The Arkansas storm, which was on the ground off-and-on for nearly 80 miles, was one of several tornadoes that touched down Sunday as a large storm system moved through parts of the Plains, Midwest and South.

Less than two hours before the Arkansas tornado struck, the twister hit Quapaw, a community of about 900 residents in northeastern Oklahoma near its border with Kansas and Missouri. Ottawa County sheriff's dispatcher Kelli Soechs said it killed one person, not two, as her office erroneously reported earlier in the evening. Soechs declined to explain the discrepancy.

Five of the six injured in Quapaw were treated and released from Baptist Regional Health Center in Miami, Okla., said hospital spokeswoman Kristie Wallace. The sixth, who was in fair condition with a broken bone, was kept overnight, she said.

Ottawa County Emergency Management director Joe Dan Morgan said Quapaw was heavily damaged by the tornado.

"Looks like about half of town got extensive damage as well as the fire department," Morgan said.

Storm ratings for Sunday's twisters were not immediately available. Before Sunday, the country had not had a tornado rated EF3 or higher - with winds above 136 mph - since Nov. 17. The 160-day streak is the fourth-longest on record. Sunday also would be the latest date for a year's first storm rated EF3 or higher. The previous latest first big storm was March 31, 2002.

Tornadoes also touched down Sunday in Nebraska, Iowa and Missouri. One touched down northwest of Joplin, Mo., where a massive tornado in May 2011 killed 161 people, injured many others and leveled a large swath of the city. Sunday's twister didn't hit Joplin.

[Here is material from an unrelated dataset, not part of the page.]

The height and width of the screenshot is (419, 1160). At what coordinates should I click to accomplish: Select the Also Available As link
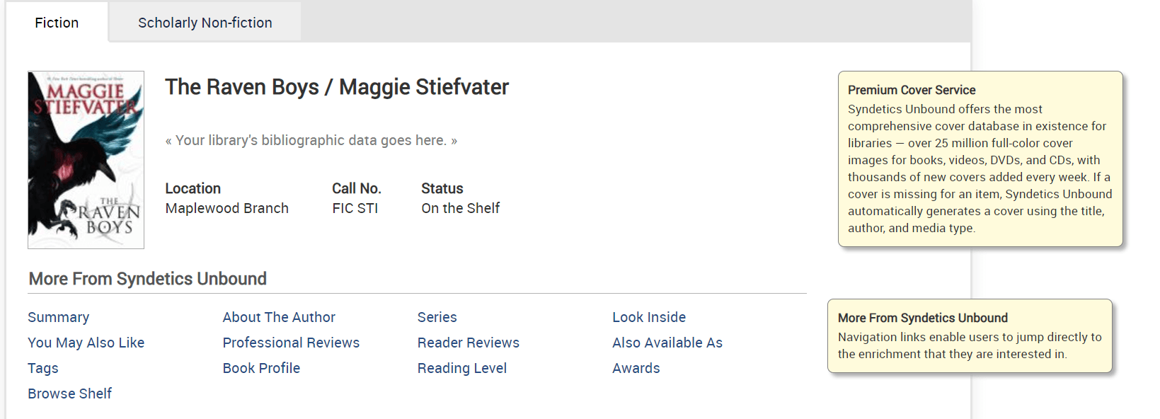pos(667,343)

Sunday was the third anniversary of a 122-tornado day, which struck parts of Mississippi, Alabama, Tennessee, Virginia and Georgia and killed 316 people.

Meanwhile, authorities in North Carolina said earlier Sunday that an 11-month-old boy who was injured by a tornado on Friday died Sunday at a hospital. His home was destroyed by one of eight tornadoes that hit the state that day.